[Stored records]
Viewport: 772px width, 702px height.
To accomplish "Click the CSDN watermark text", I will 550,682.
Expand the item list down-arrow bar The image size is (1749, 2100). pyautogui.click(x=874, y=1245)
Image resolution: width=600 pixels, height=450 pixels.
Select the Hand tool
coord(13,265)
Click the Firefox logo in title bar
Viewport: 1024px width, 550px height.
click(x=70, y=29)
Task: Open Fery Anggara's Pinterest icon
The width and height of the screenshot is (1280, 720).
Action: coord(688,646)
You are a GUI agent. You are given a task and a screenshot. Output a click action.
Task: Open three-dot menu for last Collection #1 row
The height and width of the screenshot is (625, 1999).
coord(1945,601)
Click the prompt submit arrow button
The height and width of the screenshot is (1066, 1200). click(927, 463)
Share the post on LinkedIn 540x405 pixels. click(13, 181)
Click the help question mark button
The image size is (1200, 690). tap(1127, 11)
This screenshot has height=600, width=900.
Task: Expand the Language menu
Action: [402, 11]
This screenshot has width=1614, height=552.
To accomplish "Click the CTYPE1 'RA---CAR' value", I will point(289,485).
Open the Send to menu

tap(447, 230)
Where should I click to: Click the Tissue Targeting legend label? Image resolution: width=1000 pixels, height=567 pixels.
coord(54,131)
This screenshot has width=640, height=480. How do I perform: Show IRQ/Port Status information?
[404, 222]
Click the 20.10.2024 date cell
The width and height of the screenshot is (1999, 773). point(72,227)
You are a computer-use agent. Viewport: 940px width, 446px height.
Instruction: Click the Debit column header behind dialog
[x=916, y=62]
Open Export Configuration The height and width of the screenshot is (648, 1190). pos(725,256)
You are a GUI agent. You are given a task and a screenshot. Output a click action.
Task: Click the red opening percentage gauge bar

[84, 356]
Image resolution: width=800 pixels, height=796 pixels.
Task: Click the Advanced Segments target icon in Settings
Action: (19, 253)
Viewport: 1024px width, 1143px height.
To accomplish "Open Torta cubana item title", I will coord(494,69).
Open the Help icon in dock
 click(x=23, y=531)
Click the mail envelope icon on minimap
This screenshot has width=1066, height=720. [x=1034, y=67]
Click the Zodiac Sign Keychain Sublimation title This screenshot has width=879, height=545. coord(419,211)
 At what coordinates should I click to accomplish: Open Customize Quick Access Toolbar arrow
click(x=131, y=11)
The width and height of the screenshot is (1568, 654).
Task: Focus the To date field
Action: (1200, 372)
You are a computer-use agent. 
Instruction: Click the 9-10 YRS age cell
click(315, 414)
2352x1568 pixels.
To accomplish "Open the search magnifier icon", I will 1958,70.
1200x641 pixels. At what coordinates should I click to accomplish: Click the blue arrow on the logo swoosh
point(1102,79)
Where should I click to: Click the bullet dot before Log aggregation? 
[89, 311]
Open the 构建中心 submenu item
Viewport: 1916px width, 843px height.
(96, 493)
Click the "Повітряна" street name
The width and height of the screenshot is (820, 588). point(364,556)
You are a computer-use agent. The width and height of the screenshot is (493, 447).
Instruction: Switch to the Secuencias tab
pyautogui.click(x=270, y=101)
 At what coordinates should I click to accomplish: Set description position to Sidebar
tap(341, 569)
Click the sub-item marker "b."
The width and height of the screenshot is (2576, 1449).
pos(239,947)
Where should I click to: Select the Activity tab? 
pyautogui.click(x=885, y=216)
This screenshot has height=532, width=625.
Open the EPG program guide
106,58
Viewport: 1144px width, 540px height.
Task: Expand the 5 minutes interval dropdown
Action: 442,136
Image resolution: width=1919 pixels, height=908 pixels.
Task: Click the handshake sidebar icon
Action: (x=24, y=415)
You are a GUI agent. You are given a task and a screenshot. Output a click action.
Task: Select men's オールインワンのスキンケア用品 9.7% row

### PROBLEM
From the opening line of the data above through the line holding "Image resolution: width=600", give every line again exactly as it stands.

### OUTPUT
Viewport: 772px width, 702px height.
To accomplish "Click the CSDN watermark text", I will 550,682.
Expand the item list down-arrow bar The image size is (1749, 2100). pyautogui.click(x=874, y=1245)
Image resolution: width=600 pixels, height=450 pixels.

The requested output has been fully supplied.